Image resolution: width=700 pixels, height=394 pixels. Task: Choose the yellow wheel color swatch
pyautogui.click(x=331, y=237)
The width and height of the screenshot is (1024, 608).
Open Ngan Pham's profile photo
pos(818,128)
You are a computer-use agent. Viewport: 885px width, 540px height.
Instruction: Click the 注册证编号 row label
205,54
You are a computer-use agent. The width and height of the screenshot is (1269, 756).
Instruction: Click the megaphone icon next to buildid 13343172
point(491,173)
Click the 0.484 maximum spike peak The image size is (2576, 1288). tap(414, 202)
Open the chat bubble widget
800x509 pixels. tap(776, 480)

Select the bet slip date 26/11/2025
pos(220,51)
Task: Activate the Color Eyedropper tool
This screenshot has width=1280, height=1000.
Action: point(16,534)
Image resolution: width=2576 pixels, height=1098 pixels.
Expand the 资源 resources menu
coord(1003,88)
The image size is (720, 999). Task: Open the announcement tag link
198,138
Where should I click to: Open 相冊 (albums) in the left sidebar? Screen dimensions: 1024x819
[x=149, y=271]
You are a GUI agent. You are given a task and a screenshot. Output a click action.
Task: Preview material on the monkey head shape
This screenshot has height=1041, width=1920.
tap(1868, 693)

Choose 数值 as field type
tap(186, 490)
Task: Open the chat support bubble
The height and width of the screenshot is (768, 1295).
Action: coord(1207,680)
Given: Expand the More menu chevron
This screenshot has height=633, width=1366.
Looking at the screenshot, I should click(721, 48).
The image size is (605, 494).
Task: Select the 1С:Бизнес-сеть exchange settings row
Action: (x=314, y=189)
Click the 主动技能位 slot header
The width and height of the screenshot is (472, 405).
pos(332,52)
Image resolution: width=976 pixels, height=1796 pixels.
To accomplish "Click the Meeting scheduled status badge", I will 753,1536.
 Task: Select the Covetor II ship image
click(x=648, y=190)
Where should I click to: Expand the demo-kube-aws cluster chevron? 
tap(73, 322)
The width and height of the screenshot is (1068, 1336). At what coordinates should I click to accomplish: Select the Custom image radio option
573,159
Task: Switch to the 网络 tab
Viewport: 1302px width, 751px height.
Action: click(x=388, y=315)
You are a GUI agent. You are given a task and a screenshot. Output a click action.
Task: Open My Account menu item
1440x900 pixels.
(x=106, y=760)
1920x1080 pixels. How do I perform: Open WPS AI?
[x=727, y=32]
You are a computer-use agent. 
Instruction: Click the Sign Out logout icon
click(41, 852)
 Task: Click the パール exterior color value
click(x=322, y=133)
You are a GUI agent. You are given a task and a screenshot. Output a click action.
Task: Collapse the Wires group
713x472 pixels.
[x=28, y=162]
==*==
- _EXERCISE BRIEF_
Please copy the records above line for line, without changing anything.

- _WRITTEN RESPONSE_
Image resolution: width=700 pixels, height=394 pixels. Task: Choose the yellow wheel color swatch
pyautogui.click(x=331, y=237)
The width and height of the screenshot is (1024, 608).
Open Ngan Pham's profile photo
pos(818,128)
You are a computer-use agent. Viewport: 885px width, 540px height.
Instruction: Click the 注册证编号 row label
205,54
You are a computer-use agent. The width and height of the screenshot is (1269, 756).
Instruction: Click the megaphone icon next to buildid 13343172
point(491,173)
Click the 0.484 maximum spike peak The image size is (2576, 1288). tap(414, 202)
Open the chat bubble widget
800x509 pixels. tap(776, 480)

Select the bet slip date 26/11/2025
pos(220,51)
Task: Activate the Color Eyedropper tool
This screenshot has width=1280, height=1000.
Action: point(16,534)
Image resolution: width=2576 pixels, height=1098 pixels.
Expand the 资源 resources menu
coord(1003,88)
The image size is (720, 999). Task: Open the announcement tag link
198,138
Where should I click to: Open 相冊 (albums) in the left sidebar? Screen dimensions: 1024x819
[x=149, y=271]
You are a GUI agent. You are given a task and a screenshot. Output a click action.
Task: Preview material on the monkey head shape
This screenshot has height=1041, width=1920.
tap(1868, 693)

Choose 数值 as field type
tap(186, 490)
Task: Open the chat support bubble
The height and width of the screenshot is (768, 1295).
Action: coord(1207,680)
Given: Expand the More menu chevron
This screenshot has height=633, width=1366.
Looking at the screenshot, I should click(721, 48).
The image size is (605, 494).
Task: Select the 1С:Бизнес-сеть exchange settings row
Action: (x=314, y=189)
Click the 主动技能位 slot header
The width and height of the screenshot is (472, 405).
pos(332,52)
Image resolution: width=976 pixels, height=1796 pixels.
To accomplish "Click the Meeting scheduled status badge", I will 753,1536.
 Task: Select the Covetor II ship image
click(x=648, y=190)
Where should I click to: Expand the demo-kube-aws cluster chevron? 
tap(73, 322)
The width and height of the screenshot is (1068, 1336). At what coordinates should I click to accomplish: Select the Custom image radio option
573,159
Task: Switch to the 网络 tab
Viewport: 1302px width, 751px height.
Action: click(x=388, y=315)
You are a GUI agent. You are given a task and a screenshot. Output a click action.
Task: Open My Account menu item
1440x900 pixels.
(x=106, y=760)
1920x1080 pixels. How do I perform: Open WPS AI?
[x=727, y=32]
You are a computer-use agent. 
Instruction: Click the Sign Out logout icon
click(41, 852)
 Task: Click the パール exterior color value
click(x=322, y=133)
You are a GUI agent. You are given a task and a screenshot. Output a click action.
Task: Collapse the Wires group
713x472 pixels.
[x=28, y=162]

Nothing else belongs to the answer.